> _What you need to do_:
What you write must match the records exactly, except for the images, which are left out.

> _Exercise data_:
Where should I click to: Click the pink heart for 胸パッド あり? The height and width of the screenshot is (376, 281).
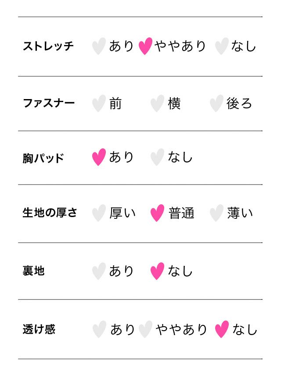point(99,157)
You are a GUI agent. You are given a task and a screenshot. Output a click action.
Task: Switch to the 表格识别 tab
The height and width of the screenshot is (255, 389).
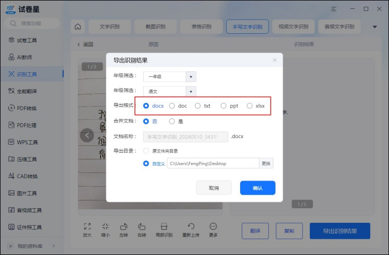pyautogui.click(x=201, y=26)
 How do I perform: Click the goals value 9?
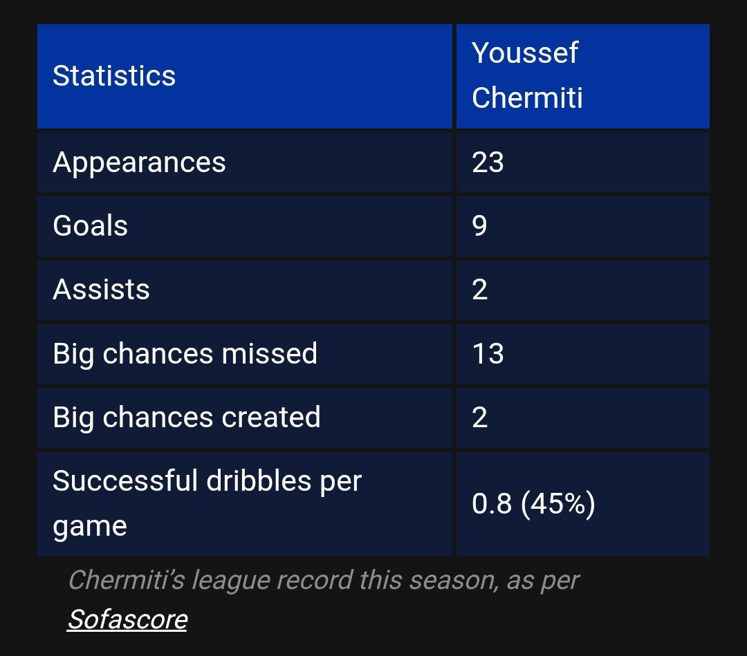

> _Task result_:
Where should I click to: Click the pink heart for 胸パッド あり? The height and width of the screenshot is (376, 281).
point(99,157)
You are a GUI agent. You are given a task and a screenshot. Output a click action.
Task: Switch to the 表格识别 tab
The height and width of the screenshot is (255, 389).
pyautogui.click(x=201, y=26)
 How do I perform: Click the goals value 9?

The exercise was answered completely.